3. Transports publics

Un certain nombre de propositions sont énoncées dans le pacte national d'investissement stratégique. Les plans de développement et d'investissement d'opérateurs tels que la SNCB, De Lijn, TEC ou la STIB constituent certainement une base utile pour identifier des possibilités de soutien supplémentaires. Sans être exhaustif, nous pensons en particulier aux projets ou objectifs suivants :

1. Le transport ferroviaire :

  • Améliorer le réseau et les connexions ferroviaires dans le port d'Anvers afin de promouvoir la logistique et le transbordement rail/eau.
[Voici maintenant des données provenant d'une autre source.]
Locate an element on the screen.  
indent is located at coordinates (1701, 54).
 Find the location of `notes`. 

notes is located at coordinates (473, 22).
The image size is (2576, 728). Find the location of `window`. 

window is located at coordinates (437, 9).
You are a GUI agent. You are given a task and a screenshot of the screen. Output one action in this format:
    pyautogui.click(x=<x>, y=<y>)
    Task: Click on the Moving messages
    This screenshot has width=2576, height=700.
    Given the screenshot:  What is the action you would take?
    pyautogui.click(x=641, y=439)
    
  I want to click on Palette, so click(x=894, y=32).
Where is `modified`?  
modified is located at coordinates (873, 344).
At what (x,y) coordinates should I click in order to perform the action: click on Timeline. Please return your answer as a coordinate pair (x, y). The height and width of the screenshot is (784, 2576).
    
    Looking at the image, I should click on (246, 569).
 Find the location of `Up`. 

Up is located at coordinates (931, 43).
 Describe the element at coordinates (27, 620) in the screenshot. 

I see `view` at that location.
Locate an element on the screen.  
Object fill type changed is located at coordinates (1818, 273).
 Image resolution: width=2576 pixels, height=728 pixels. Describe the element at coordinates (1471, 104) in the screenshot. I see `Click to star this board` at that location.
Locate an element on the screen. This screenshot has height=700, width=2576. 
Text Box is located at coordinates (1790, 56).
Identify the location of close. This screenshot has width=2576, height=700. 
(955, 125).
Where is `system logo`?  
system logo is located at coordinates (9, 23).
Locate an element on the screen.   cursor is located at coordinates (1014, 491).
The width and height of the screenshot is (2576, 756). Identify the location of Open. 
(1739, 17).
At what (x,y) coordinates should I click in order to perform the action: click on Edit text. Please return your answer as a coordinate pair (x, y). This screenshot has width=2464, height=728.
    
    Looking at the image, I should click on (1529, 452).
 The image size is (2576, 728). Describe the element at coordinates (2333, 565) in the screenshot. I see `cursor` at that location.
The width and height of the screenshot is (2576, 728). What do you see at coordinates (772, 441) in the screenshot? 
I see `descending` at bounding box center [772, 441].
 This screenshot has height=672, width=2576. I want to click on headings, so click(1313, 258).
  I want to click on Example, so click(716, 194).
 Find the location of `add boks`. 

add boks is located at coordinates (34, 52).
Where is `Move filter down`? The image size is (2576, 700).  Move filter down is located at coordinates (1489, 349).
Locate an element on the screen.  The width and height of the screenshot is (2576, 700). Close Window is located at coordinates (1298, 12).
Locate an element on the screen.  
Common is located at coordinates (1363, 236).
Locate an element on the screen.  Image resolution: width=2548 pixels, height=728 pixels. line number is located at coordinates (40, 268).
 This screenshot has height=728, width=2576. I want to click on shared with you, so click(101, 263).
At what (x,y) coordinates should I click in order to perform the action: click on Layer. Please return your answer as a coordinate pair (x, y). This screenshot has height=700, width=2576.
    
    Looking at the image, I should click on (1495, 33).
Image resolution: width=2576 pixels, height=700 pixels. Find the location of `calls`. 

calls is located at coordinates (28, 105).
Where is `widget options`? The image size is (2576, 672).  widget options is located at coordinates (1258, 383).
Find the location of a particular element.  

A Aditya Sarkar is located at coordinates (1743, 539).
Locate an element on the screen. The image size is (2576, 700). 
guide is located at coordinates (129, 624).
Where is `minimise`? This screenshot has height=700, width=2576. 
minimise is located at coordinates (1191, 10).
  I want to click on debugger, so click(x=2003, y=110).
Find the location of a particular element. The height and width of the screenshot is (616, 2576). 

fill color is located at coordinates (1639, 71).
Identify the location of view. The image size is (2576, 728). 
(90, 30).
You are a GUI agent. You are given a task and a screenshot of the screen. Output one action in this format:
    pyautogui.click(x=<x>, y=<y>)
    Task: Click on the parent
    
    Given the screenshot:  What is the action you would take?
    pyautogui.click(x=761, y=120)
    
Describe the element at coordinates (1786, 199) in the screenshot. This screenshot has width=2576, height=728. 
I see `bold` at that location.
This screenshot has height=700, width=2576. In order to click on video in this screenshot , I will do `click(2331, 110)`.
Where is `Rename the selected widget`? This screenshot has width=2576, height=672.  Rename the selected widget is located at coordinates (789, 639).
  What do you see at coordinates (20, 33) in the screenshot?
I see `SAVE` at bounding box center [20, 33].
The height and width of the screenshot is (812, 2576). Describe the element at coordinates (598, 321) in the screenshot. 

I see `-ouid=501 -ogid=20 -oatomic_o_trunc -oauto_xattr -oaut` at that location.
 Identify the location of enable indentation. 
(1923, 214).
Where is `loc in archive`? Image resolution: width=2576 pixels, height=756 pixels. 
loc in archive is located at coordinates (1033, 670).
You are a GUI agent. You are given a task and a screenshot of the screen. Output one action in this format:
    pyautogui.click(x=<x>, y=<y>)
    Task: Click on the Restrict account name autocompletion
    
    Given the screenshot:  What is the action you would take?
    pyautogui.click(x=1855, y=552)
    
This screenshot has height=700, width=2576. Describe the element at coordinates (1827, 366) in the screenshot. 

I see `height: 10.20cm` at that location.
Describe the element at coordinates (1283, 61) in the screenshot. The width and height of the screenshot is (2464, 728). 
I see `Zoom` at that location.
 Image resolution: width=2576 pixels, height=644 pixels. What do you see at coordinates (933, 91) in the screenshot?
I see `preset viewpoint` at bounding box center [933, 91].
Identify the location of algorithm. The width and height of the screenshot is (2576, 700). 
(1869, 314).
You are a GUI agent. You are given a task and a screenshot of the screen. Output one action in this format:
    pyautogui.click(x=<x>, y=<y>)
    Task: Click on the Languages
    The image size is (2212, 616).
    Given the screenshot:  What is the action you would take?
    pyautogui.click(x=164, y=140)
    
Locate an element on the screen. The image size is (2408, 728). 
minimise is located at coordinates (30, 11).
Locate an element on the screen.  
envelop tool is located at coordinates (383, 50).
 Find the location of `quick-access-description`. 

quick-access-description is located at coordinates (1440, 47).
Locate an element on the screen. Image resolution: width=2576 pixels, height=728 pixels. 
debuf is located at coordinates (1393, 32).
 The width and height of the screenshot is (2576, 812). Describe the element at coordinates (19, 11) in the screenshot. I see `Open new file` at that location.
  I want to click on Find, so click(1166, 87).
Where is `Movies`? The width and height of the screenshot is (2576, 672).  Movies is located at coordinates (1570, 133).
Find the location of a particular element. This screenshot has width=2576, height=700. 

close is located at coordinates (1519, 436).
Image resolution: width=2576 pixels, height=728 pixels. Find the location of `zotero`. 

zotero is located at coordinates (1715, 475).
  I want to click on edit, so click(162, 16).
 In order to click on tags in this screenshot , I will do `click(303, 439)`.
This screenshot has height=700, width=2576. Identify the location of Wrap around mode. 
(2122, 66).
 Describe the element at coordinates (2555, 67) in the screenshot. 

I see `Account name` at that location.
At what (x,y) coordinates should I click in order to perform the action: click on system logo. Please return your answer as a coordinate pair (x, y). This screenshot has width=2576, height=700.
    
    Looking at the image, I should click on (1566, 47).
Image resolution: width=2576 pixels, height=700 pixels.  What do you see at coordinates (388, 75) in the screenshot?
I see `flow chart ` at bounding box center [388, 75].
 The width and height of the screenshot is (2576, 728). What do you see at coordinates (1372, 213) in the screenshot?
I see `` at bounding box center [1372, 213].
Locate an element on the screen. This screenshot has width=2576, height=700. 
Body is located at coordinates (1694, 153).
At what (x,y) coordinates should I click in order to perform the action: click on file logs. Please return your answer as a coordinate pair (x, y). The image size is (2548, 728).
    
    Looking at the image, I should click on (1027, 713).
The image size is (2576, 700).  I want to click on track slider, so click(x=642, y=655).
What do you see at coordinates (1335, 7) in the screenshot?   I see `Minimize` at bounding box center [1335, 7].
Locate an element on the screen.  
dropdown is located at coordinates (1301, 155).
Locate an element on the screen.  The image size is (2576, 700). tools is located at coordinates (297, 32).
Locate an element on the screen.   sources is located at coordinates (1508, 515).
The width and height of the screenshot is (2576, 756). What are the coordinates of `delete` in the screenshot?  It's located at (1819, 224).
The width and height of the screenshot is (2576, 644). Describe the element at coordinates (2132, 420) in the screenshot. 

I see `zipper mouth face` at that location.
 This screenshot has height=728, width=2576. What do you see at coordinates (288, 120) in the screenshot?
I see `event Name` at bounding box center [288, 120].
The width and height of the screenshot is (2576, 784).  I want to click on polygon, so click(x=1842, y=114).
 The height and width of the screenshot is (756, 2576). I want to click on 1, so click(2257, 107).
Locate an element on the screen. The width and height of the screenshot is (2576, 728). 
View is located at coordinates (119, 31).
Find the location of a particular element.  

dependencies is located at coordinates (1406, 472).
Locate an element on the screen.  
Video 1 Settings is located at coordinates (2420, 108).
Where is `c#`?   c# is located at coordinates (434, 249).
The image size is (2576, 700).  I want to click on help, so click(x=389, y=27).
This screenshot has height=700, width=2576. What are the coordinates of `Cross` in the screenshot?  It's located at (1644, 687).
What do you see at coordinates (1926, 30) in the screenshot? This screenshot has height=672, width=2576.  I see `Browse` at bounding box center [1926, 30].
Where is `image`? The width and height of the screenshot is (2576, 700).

La part du fret ferroviaire devrait atteindre 15 % en 2030, contre 7 % aujourd'hui.
  • Accélérer la mise en œuvre du nouveau système de protection (freinage automatique ETCS/ERTMS).
  • Développement et mise en œuvre de projets liés à la numérisation des services aux voyageurs, mais aussi des processus internes.
  • Choisir un mode de fonctionnement avec des trains sans caténaire (= trains fonctionnant avec des batteries et de l'hydrogène) sur des lignes qui doivent certainement être entretenues et non électrifiées, ou déconnecter du réseau électrique les petites lignes à faible trafic.

2. Bus

  • L'écologisation de la flotte est un objectif général et les délais de transformation doivent être respectés, voire raccourcis, même si les stratégies peuvent différer (électrique, hybride, hydrogène gazeux, gaz naturel).
  • Le remplacement systématique des bus diesel doit être accéléré. L'objectif doit être de parvenir à un fonctionnement entièrement électrique dans les villes centrales pour 2025. D'ici 2035, l'ensemble du parc devrait être composé de bus à faibles émissions, ce qui nécessite bien sûr aussi les infrastructures de recharge nécessaires.
  • Le plan de relance européen offre l'opportunité de donner une impulsion supplémentaire aux projets d'écologisation ambitieux des opérateurs de transport public en Belgique et d'accélérer ainsi la transition vers un système de mobilité plus durable.

Agoria collabore avec les différents gouvernements pour intégrer autant que possible ces priorités dans le plan belge.